Libertad de expresión.

Este es uno de los puntos, de los que se ocupa la Constitución de 1978, que más se vulneran, fundamentalmente por aquellos que con más ánimo lo exigen cuando les conviene. Y no es porque aparezca confuso en su redacción y dé lugar a interpretaciones más o menos acertadas. No. Y, sin embargo, debería ser uno de los que se respetarán con mayor ahinco por ir ínsito en el hombre desde su nacimiento. Dice el artículo 19 de la Constitución:

Todo individuo tiene derecho a la libertad de opinión y de expresión; este derecho incluye el de no ser molestado a causa de sus opiniones, el de investigar y recibir informaciones y opiniones, y el de difundirlas, sin limitación de fronteras, por cualquier medio de expresión.

Para su redacción no tuvieron que cavilar mucho los padres de la patria que se ocuparon del primer artículo del principal de los cuerpos legales por los que hemos de regirnos para una buena convivencia entre los españoles. ¡Qué va! Les bastó echar mano de la «Declaración de los Derechos Humanos» aprobada por unanimidad de los 56 miembros de la ONU durante la tercera Asamblea General celebrada en París el 10 de diciembre de 1948.

No tocaron ni una coma, y para no pensar demasiado, incluso hicieron coincidir el número del artículo con el de aquella. Tampoco se rompieron la cabeza los ilustres legisladores de las Naciones Unidas cuando redactaron su «Declaración», pues pidieron prestado todo el contenido de este artículo a la «Declaración de los Derechos del Hombre y del Ciudadano de 1789», salida de la Revolución Francesa, por cuya razón, quizás, los de la ONU decidieron aprobar su Declaración en París.

Este es un tema que de una forma u otra toca todo aquél que se precie –sin que ello suponga el firme propósito de cumplirlo en el futuro– sobre todo cuando los enervados defensores acceden a puestos de gobierno y pretenden imponer sus principios, su ideología, sus caprichos, sus gustos, es decir, volcar su personalidad sobre los asuntos que pretende cambiar para ajustarlos a sus postulados en la materia.

El ánimo de romper lo establecido sobre la libertad de los hombres no es preciso buscarlo en lugares recónditos, en encuentros difusos, en presunciones complejas. Está al cabo de la calle que sentencia la castiza expresión. Por ejemplo:

Si alguien enarbola una bandera con el escudo del águila de San Juan, con cuyo emblema se aprobó la Constitución de 1978, la izquierda empedernida grita con desafuero insultando y condenando al ciudadano que tiene esa ocurrencia, pero él, el izquierdista, saca a relucir cuando le place la bandera de la II República, e incluso el presidente del Gobierno rinde homenaje a las «13 rosas» en presencia de una 6 bandera de dicho tiempo;

O cuando un grupo de españoles canta en un partido de fútbol u otro evento, el himno nacional con la letra de José María Pemán, también se encocoran esos izquierdistas que exigen derechos de cualquier cosa en las manifestaciones ciudadanas, con el acompañamiento de violencia; y no digamos si los mismos u otros españoles cantan el Cara al Sol, sin recordar esos ansiosos de la libertad que pocos días antes cantaron La Internacional en un mitin en el que intervenía su jefe de partido.

[Datos de palabras y posición de los elementos]

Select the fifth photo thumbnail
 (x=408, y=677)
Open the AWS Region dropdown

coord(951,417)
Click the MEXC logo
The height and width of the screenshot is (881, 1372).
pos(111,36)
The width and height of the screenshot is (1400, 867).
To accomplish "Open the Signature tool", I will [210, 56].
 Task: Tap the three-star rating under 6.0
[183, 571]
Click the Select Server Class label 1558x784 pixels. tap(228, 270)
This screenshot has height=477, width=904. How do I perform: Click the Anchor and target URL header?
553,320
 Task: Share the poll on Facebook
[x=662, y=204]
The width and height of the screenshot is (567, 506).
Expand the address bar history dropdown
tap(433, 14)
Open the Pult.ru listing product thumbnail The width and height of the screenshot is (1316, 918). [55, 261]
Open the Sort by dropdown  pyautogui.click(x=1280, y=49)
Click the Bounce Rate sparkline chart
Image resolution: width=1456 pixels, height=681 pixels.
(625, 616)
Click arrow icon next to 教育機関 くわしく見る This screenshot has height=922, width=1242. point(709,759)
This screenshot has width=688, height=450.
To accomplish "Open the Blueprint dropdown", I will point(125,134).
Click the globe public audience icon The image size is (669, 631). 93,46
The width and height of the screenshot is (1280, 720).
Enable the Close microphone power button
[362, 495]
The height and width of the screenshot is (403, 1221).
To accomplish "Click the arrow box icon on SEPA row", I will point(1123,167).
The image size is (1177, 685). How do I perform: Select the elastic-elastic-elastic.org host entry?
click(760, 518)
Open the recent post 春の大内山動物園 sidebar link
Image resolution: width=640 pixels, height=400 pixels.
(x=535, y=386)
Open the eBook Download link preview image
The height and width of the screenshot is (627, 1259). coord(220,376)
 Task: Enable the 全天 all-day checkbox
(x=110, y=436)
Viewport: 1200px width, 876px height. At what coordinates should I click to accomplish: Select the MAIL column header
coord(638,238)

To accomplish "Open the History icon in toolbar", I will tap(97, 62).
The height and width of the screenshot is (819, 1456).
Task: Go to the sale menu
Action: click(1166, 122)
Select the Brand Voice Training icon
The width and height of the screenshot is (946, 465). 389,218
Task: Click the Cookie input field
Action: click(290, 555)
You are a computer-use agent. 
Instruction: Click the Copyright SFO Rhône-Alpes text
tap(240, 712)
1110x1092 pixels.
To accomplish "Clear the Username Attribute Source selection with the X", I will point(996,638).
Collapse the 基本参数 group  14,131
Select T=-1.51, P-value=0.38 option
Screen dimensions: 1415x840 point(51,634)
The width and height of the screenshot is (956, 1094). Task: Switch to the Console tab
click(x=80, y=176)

**CONSIGNA**
Enumera todas las canciones que se mencionan en el texto sobre la libertad de expresión. Los registros constituyen un material aparte.

**RESPUESTA FINAL**
- El himno nacional con la letra de José María Pemán
- El Cara al Sol
- La Internacional